IRAN PETROLEUM CONTRACT (IPC)
Iran has a long history of oil contracts (Figure 1). First oil started in 1901 under a concession that later turned into a production sharing contract (PSC) in 1951. The latter went through revisions until the Iranian revolution in 1978 when the right of producing and owning natural resources, including oil and gas, was given to the new Iranian government on behalf of Iranians. Booking reserves by IOCs is still one of the red-lines set by the Iranian constitution.
Lately, Generation Three of her technical contracts (famous in Iran as buy-back contracts) attracted about $50 billion between1995 and 2005 until nearly all investors flew away when the sanction pressures increased between 2010 and 2014.
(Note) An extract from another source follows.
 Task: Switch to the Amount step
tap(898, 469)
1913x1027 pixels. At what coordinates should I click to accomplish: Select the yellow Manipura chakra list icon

Under the buy-back contracts a joint master development plan (MDP) was prepared, parties agreed on a ceiling of Capex investment, a cost-recovery period was negotiated, and a fixed ROR was agreed upon. IOCs provided all the Capex and developed the field. The spent Capex was treated as a loan to the state, which then produced annuity payments from the onset of production (or the achievement of the production target) until the end of the contract term. Through payments, the IOCs recovered their capital expenditures, operating expenditures, and bank charges accrued during the development phase. The IOCs could be paid in kind. The development phase usually was two to four years, and the production phase was about five to 10 years.
Although NIOC's buy-back format was not the best of technical-service contracts, but the 15% to 18% rate of return on investment was attractive enough to engage several IOCs in the 1990s and the first few years of the new century.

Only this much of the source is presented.